**The problem:**
Take the records below and set down exactly the lines from the one with "Quantity (187, 770)" to the one with "Chci bonus 500 Kč!", ends included; do not copy the pictures.

**Exercise inputs:**
==========

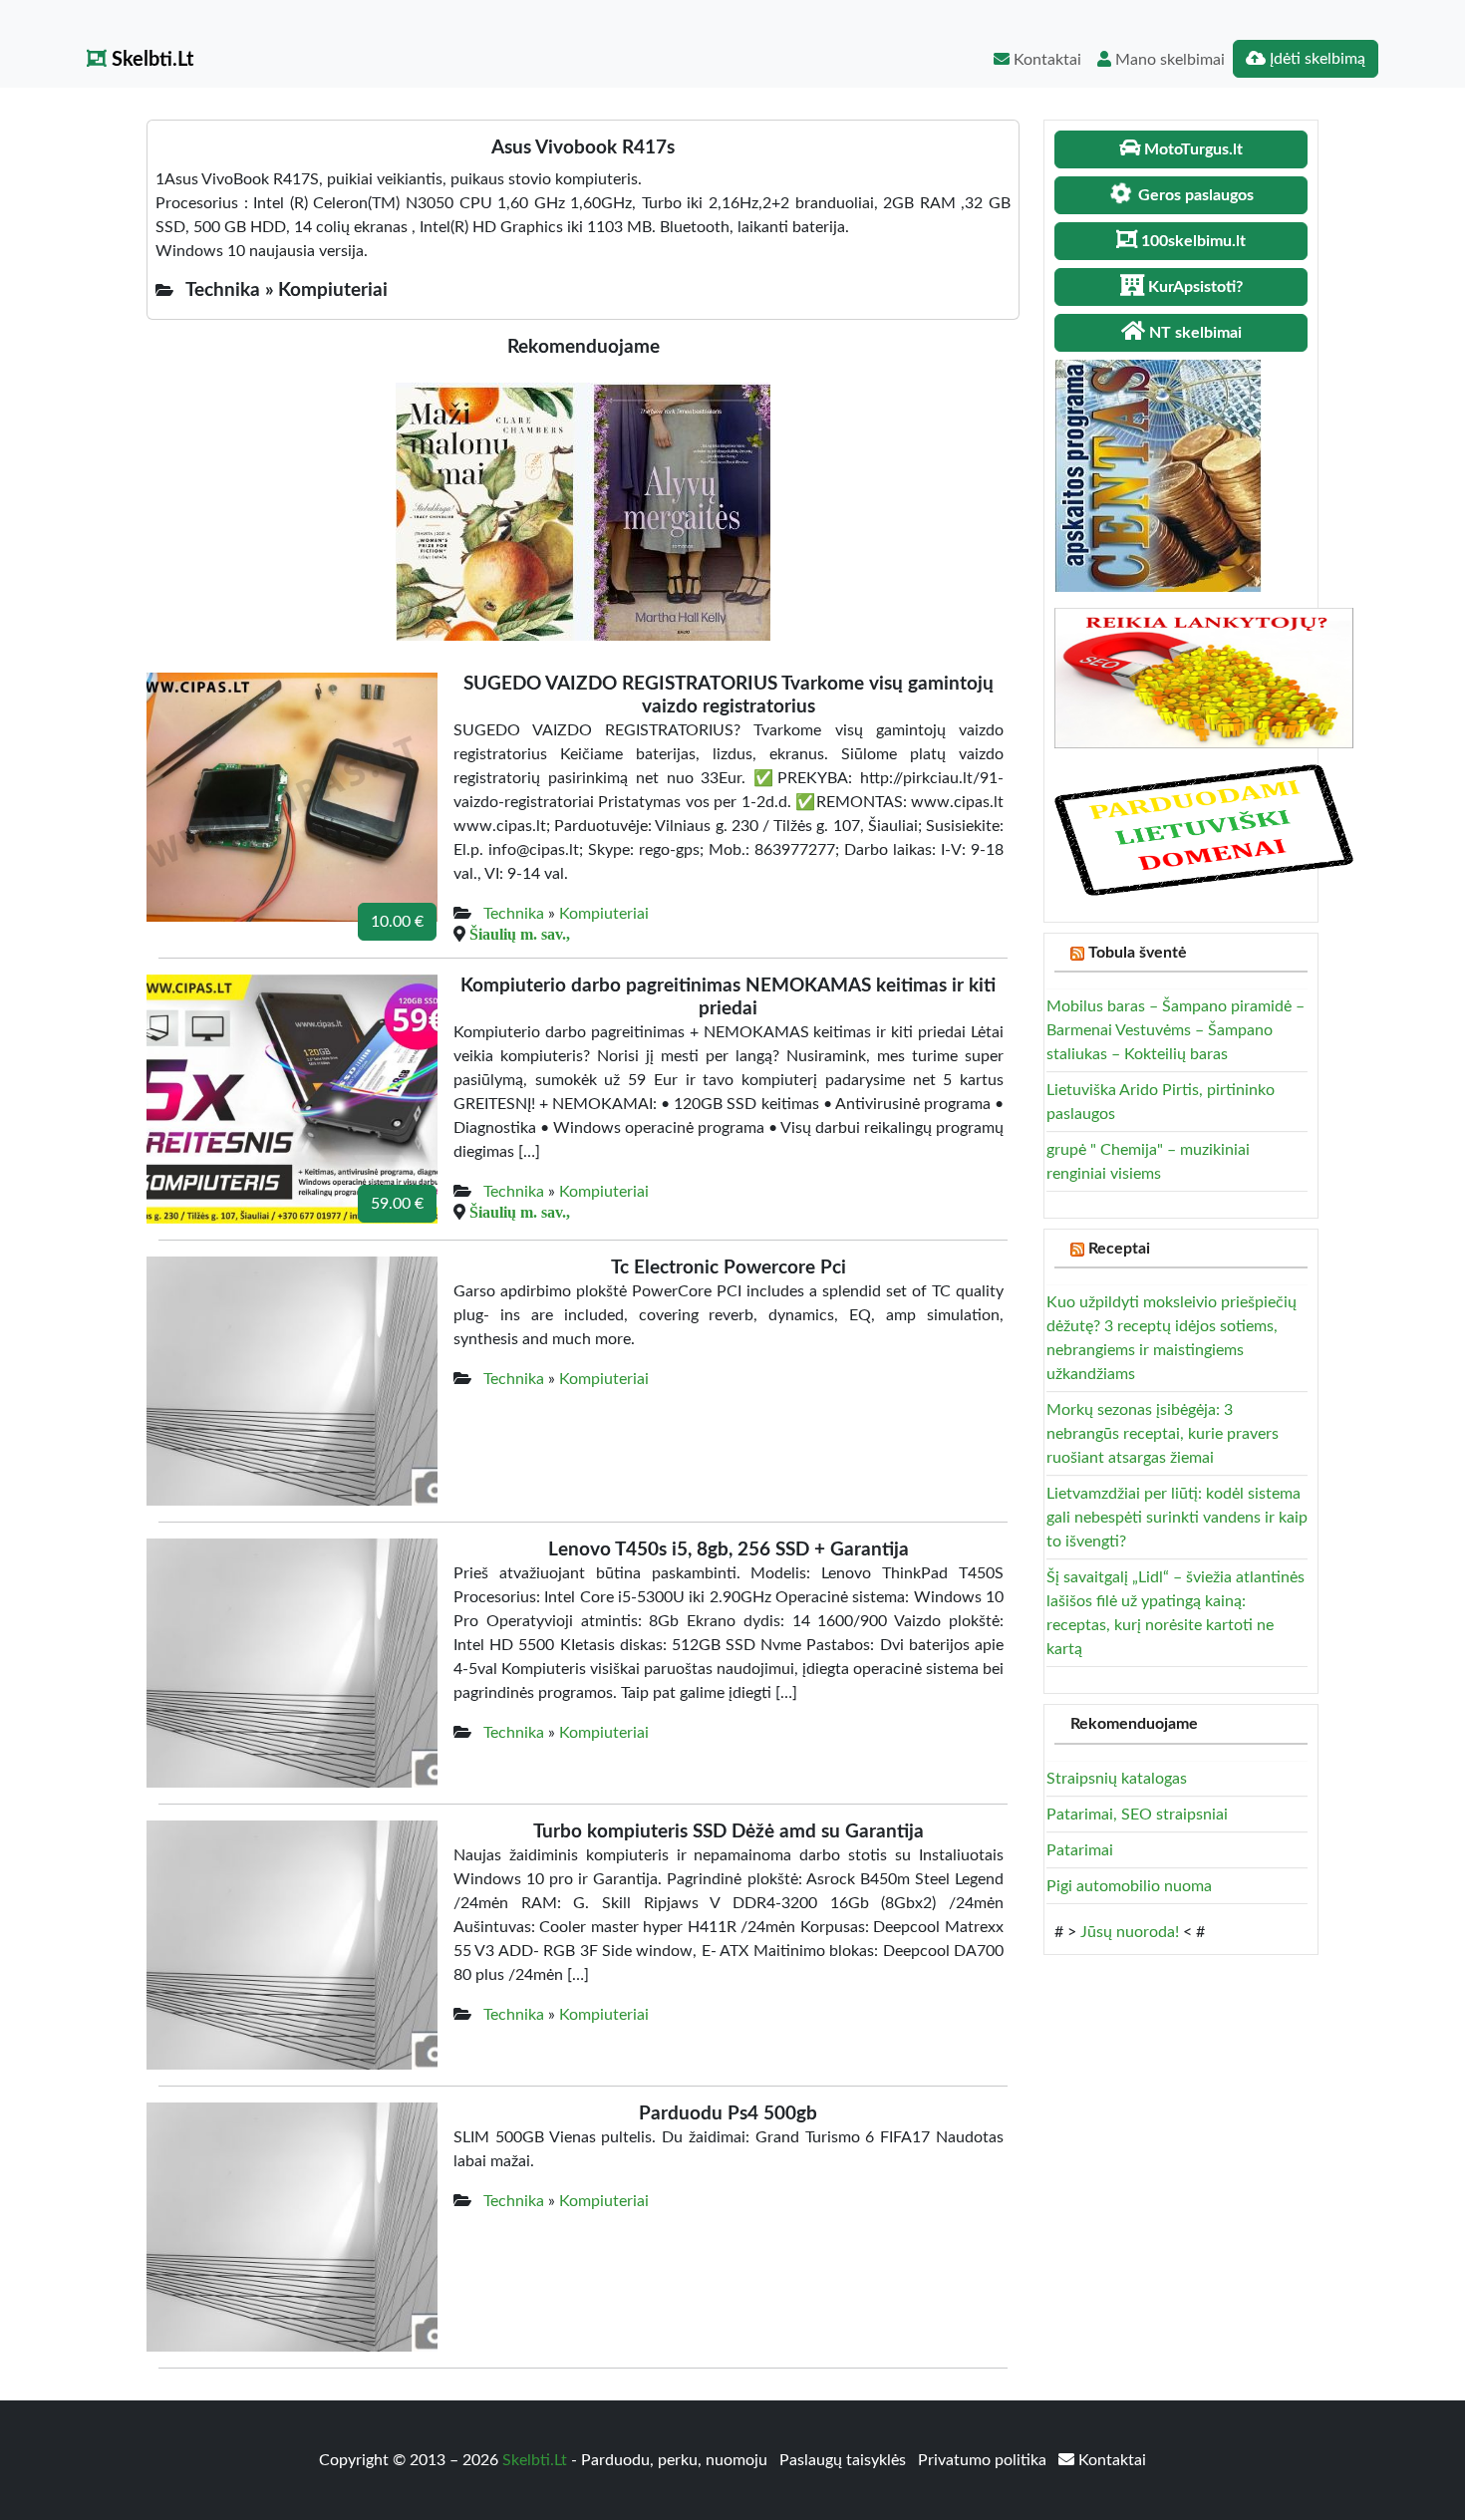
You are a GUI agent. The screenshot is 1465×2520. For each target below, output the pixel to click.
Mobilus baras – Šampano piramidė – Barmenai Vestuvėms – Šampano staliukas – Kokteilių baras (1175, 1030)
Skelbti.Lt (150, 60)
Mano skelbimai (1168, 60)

==========

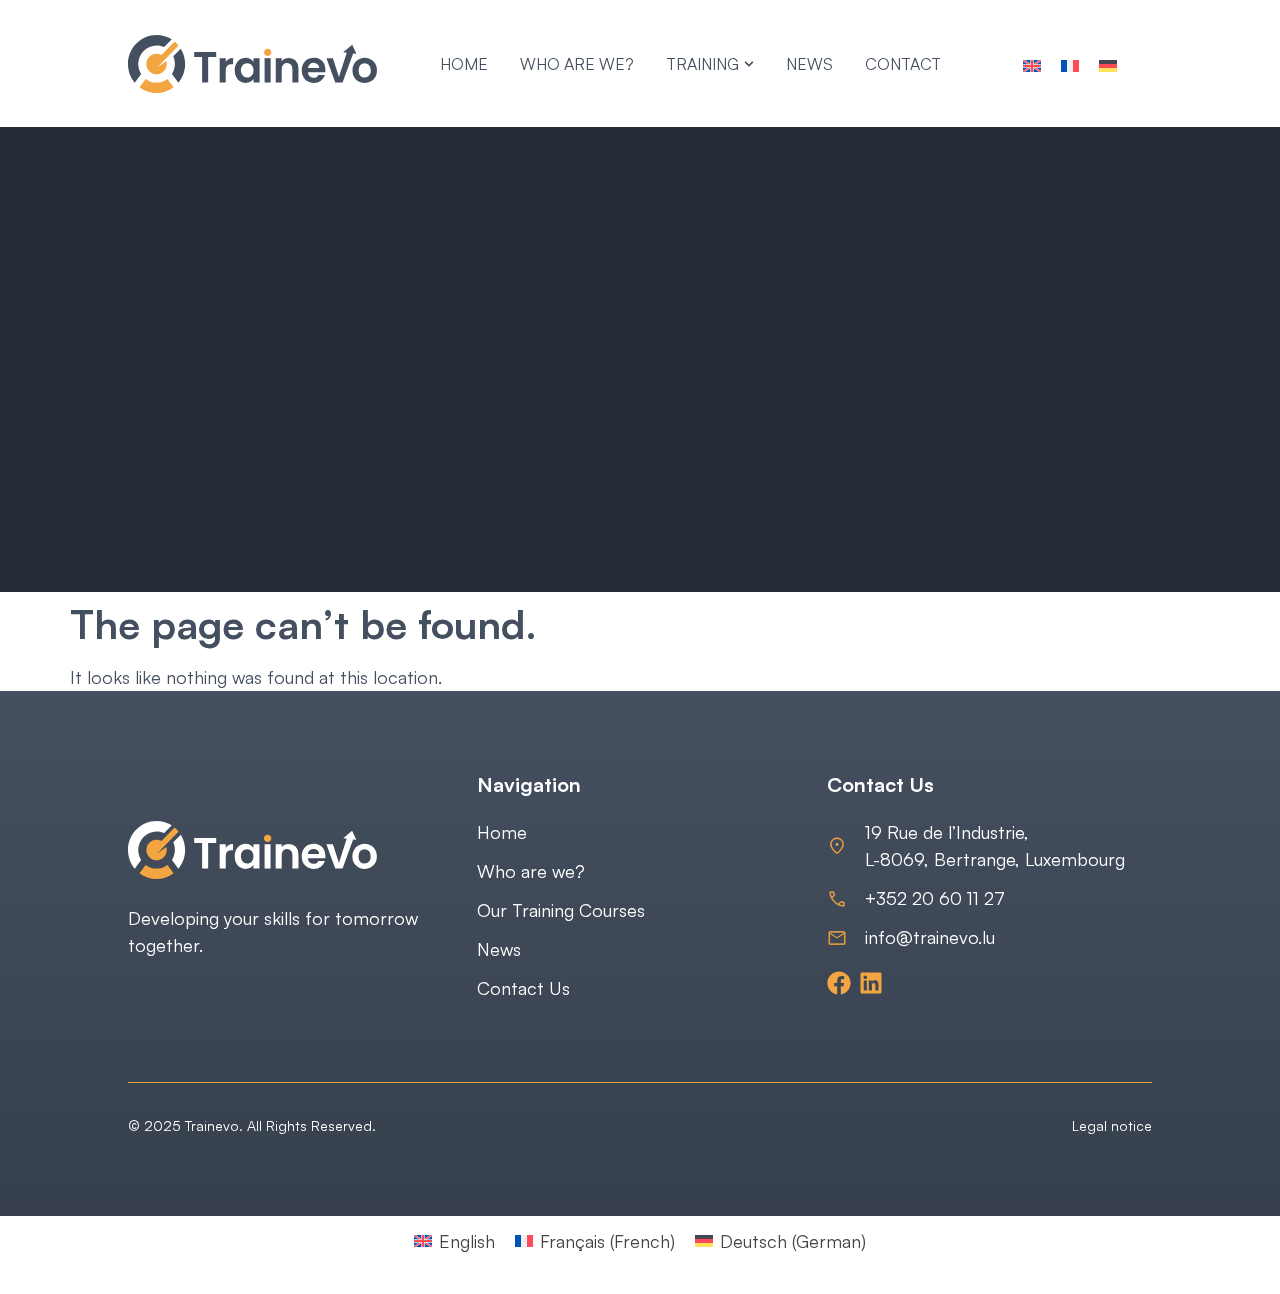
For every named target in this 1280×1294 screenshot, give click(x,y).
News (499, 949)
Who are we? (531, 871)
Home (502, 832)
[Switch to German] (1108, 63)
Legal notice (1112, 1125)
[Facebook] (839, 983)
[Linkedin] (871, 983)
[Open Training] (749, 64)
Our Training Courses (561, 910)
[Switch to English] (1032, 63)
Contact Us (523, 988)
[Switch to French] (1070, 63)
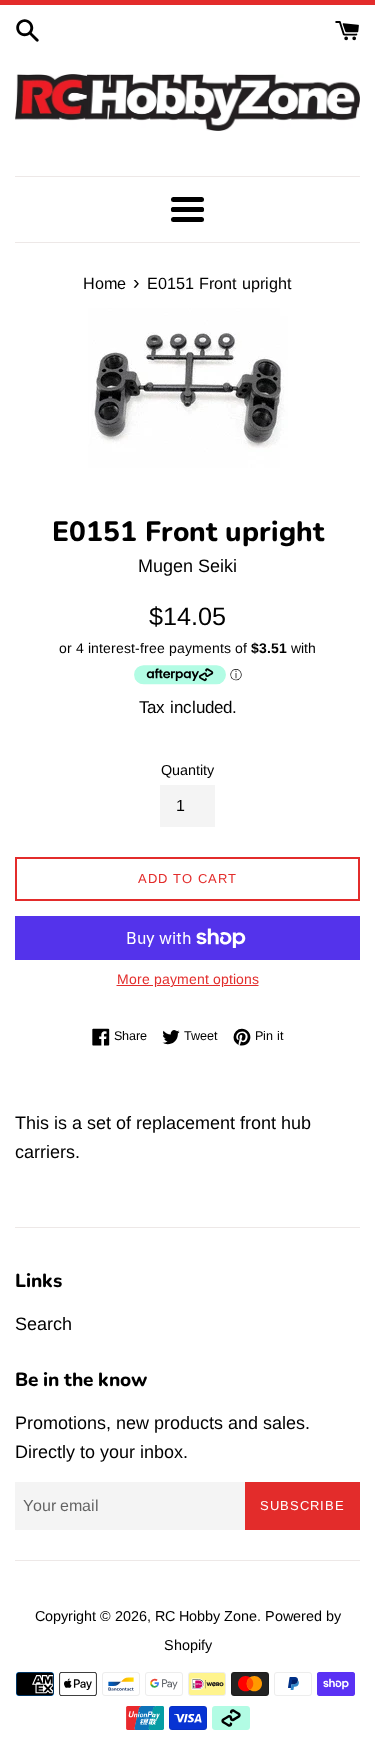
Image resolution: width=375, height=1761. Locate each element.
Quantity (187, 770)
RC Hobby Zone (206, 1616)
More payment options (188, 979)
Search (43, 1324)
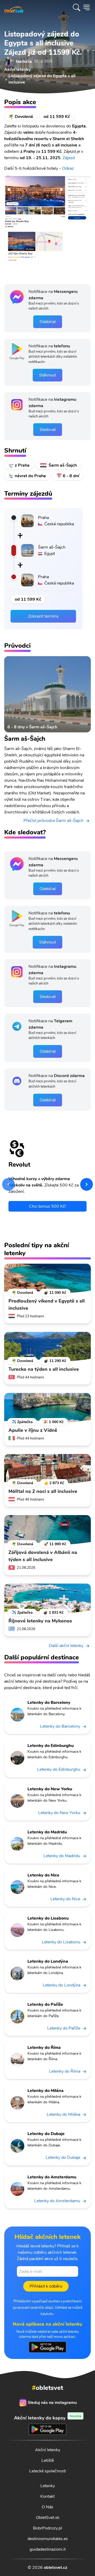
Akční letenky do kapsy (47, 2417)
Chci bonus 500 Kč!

==========

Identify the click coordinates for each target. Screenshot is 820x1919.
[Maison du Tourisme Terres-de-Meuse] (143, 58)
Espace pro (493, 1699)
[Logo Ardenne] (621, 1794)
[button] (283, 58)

==========

**Task response:**
Quantity (187, 770)
RC Hobby Zone (206, 1616)
More payment options (188, 979)
Search (43, 1324)
Akční letenky do kapsy (47, 2417)
Chci bonus 500 Kč!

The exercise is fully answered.